Standard & Poor’s/Case-Shiller said its national home price index fell 14.1 percent in the first quarter compared with a year earlier, the lowest since its inception in 1988. The quarterly index covers all nine U.S. Census divisions.

Prices nationwide are at levels not seen since the third quarter of 2004 . . .

Las Vegas had the worst performance in March, falling 25.9 percent from a year earlier, followed by Miami and Phoenix.

Yahoo! News

Meanwhile AAA says that the nationwide average price for regular is $3.937, up 9.4% (33.8¢) in a month. Up a dime a gallon in five days! I want my 18.4¢ a gallon federal tax rebate.

How come Clinton and McCain quit talking about that rebate?

Probably not a good idea to fill up the tank in La Jolla

Gas prices 

Photo from The New York Times.

Of course, if you can afford to live in La Jolla, the price of gasoline is not likely to be much of a concern for you.

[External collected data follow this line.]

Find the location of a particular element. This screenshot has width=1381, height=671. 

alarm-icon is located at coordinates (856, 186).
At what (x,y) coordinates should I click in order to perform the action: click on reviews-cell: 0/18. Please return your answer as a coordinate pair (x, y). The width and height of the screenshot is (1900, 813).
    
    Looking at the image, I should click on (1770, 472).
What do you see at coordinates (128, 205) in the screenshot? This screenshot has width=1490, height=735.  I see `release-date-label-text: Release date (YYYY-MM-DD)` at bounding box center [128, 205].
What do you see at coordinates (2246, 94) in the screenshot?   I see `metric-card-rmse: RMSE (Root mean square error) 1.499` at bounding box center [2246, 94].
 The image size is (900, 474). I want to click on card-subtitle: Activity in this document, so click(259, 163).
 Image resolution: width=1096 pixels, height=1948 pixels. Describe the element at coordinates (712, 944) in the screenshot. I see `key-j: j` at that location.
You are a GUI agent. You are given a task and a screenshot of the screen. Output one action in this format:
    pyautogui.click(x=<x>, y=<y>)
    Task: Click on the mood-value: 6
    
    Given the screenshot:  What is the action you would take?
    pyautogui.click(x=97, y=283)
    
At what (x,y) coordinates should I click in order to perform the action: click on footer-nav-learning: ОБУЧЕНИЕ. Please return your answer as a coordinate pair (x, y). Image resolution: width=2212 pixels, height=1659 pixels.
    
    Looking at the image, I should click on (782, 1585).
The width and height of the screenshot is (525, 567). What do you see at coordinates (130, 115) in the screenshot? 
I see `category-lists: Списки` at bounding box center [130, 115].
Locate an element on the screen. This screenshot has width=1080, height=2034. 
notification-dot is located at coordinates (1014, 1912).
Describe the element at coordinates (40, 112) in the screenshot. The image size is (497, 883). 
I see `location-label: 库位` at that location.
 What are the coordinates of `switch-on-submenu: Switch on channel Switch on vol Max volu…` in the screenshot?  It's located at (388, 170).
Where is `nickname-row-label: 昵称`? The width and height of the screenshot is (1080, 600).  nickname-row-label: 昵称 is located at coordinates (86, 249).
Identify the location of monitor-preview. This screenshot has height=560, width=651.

(That absurd 9/10ths of a cent still hanging in there.)

Update: AAA says the AVERAGE price of a gallon of regular gasoline nationwide went up 4.4 cents since yesterday. I want my 18.4¢ tax rebate! (Gas has gone up TWICE the amount of the tax since McCain and Clinton first proposed suspending the tax last month.)

Best line of the day, so far

“$4 gas is annoying. $8 gas, if it happens, will be… different.”

Gas PricesAtrios commenting on $135 a barrel and downward revisions in supply forecasts.

According to AAA, today’s national average price is $3.831 for regular, $4.068 for mid-grade, $4.214 for supreme, and $4.590 for diesel. If only I could have that 18.4¢ a gallon rebate from McCain and Clinton.

Update: That the gasoline tax rebate discussion has seemingly disappeared from Clinton’s repertoire is interesting, don’t you think? Kind of proves the pandering charge doesn’t it?